Location: Northwest Watershed Research CenterTitle: Developing a parameterization approach of soil erodibility for the Rangeland Hydrology and Erosion Model (RHEM)
|AL-HAMDAN, OSAMA - Texas A&M University|
|Williams, Christopher - Jason|
|HERNJANDEZ, MARIANO - US Department Of Agriculture (USDA)|
|BOLL, JAN - Washington State University|
|NOUWAKPO, SAYJRO - University Of Nevada|
|SPAETH, KENNETH - Natural Resources Conservation Service (NRCS, USDA)|
Submitted to: Transactions of the ASABE
Publication Type: Peer Reviewed Journal
Publication Acceptance Date: 10/1/2016
Publication Date: 1/1/2017
Citation: Al-Hamdan, O.Z., Pierson, F.B., Nearing, M.A., Williams, C.J., Hernandez, M., Boll, J., Nouwakpo, S.K., Weltz, M.A., Spaeth, K.E. 2017. Developing a parameterization approach of soil erodibility for the Rangeland Hydrology and Erosion Model (RHEM). Transactions of the ASABE. 60(1):85-94.
Interpretive Summary: In this study we enhanced the applications of the RHEM model by incorporating a new soil erodibility estimation approach. The enhancements expand the model applicability as a practical land management tool for conservation planning and quantifying environemtnal benefits of alternative conservation practices. The new approach for estimating erodibility for RHEM has several advantages. First, the results of this study indicate that in general the model will be dependent on only one erodibility factor. Second, the approach addresses the phenomenon that erosion rates ebcome larger at a specific threshold point. Third, the equations use readily available data for estimating erodibility values. Fourth, the approach covers continously a wide range of ground cover and foliar cover.

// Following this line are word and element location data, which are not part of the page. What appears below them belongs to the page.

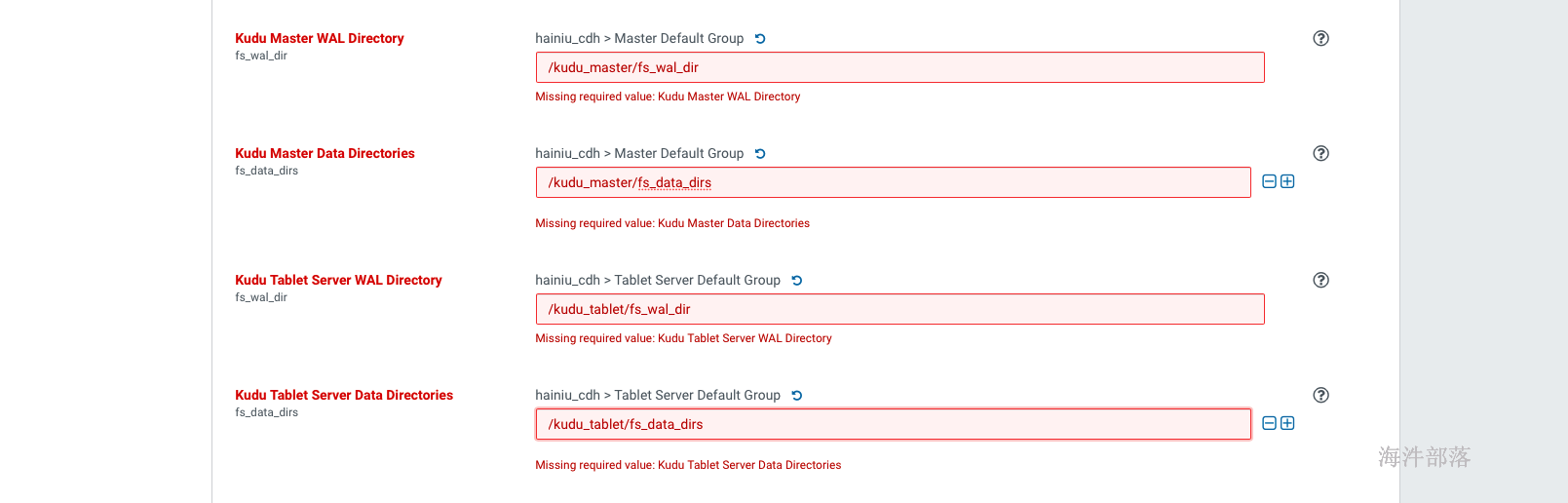Edit the /kudu_tablet/fs_wal_dir field
The width and height of the screenshot is (1568, 503).
click(899, 309)
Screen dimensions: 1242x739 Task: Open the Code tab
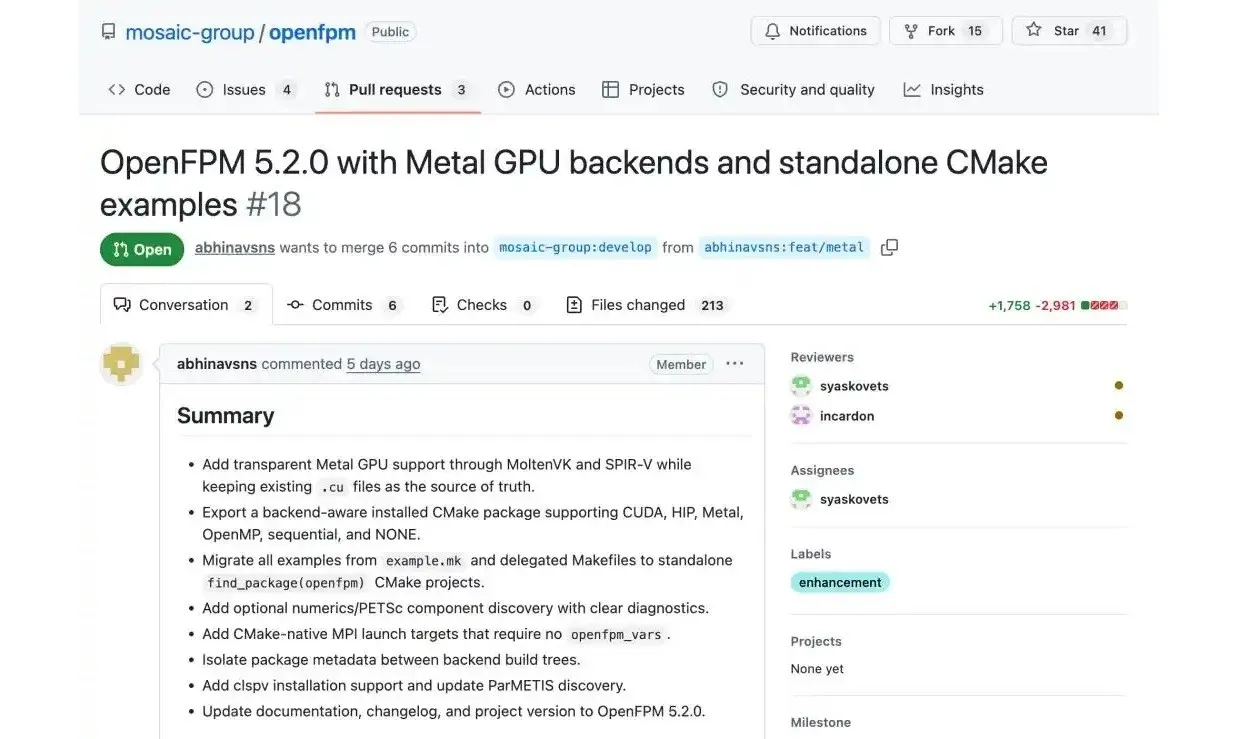(x=139, y=89)
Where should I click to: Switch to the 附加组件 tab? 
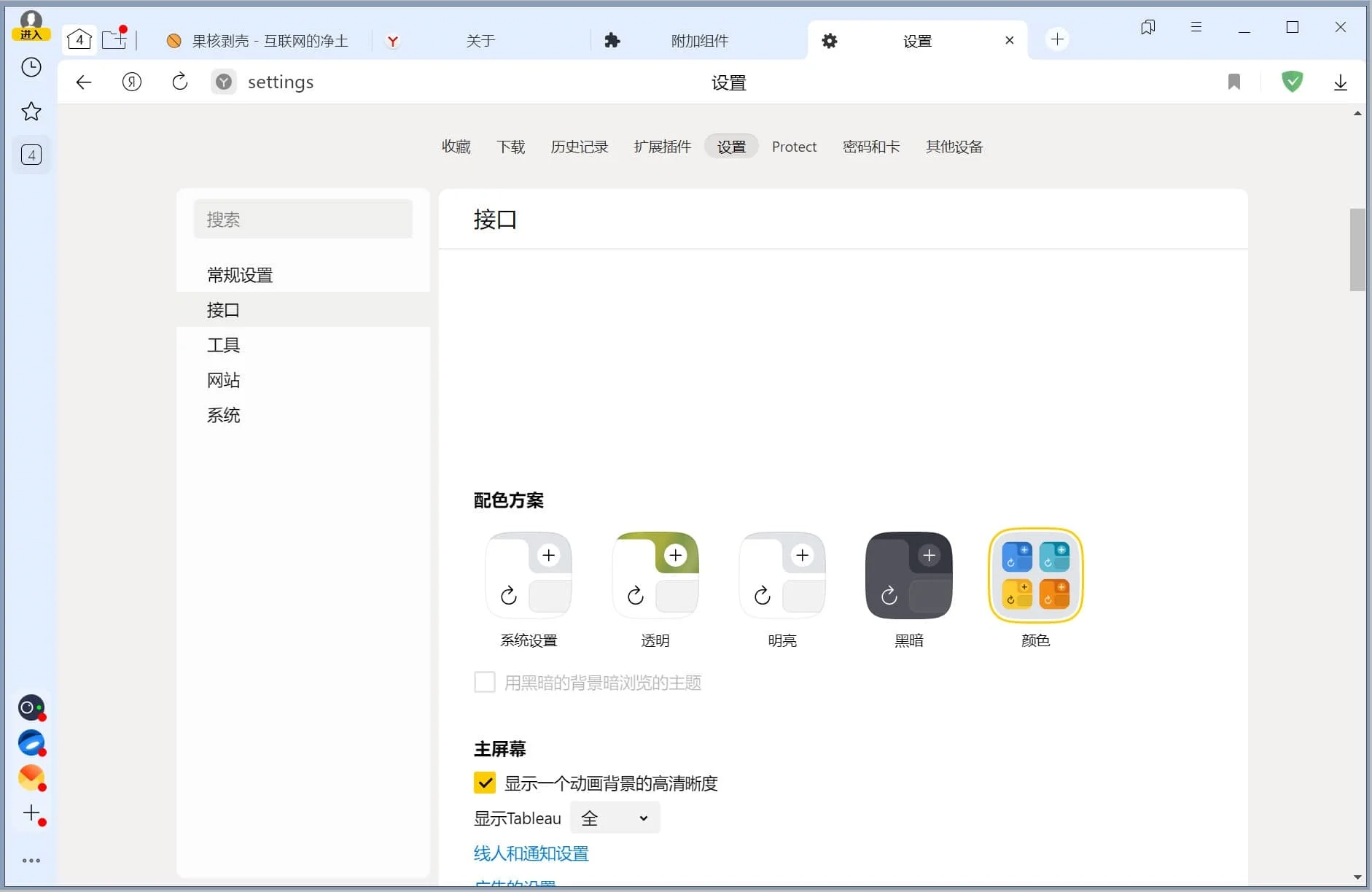coord(698,40)
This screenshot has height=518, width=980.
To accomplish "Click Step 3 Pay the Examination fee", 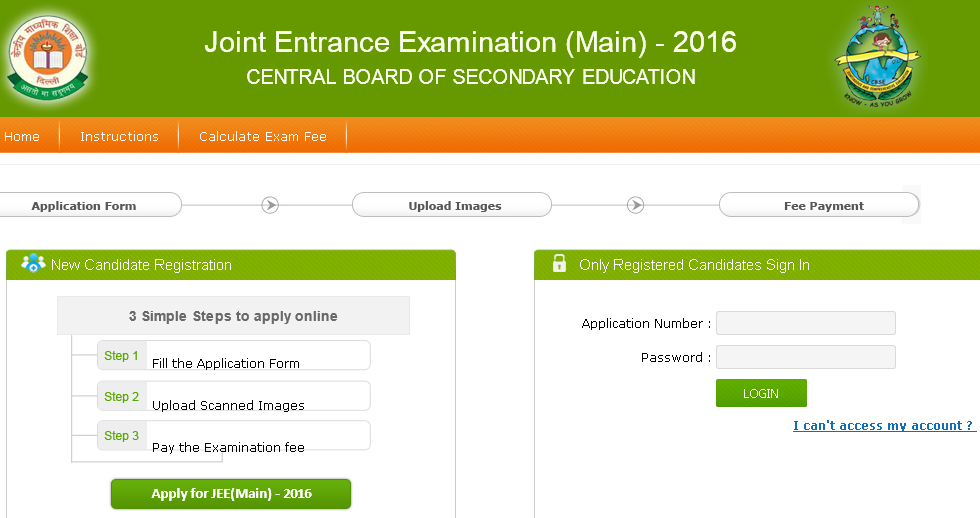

Technical Abstract: Soil erodibility is a key factor for estimating soil erosion using physically based models. In this study, a new parameterization approach for estimating erodibility was developed for the Rangeland Hydrology and Erosion Model (RHEM). The approach uses empirical equations that were developed by applying piecewise regression analysis to predict the differences of erodibility before and after disturbance (i.e., wildfire, prescribed-fire, and tree encroachment) and across a wide range of soil textures as a function of vegetation cover and surface slope angle. The approach combines rain splash, sheet flow and concentrated flow erodibilities into a single parameter for modeling erodibility in most cases. We evaluated the new approach for sites representing different degrees of disturbance associated with burning and tree-encroachment. Our results show that the new erodibility approach in RHEM predicts erosion at the plot scale with a satisfactory range of error in all cases. The new approach extends the applications of RHEM to a greater scope of landscapes and soil texture.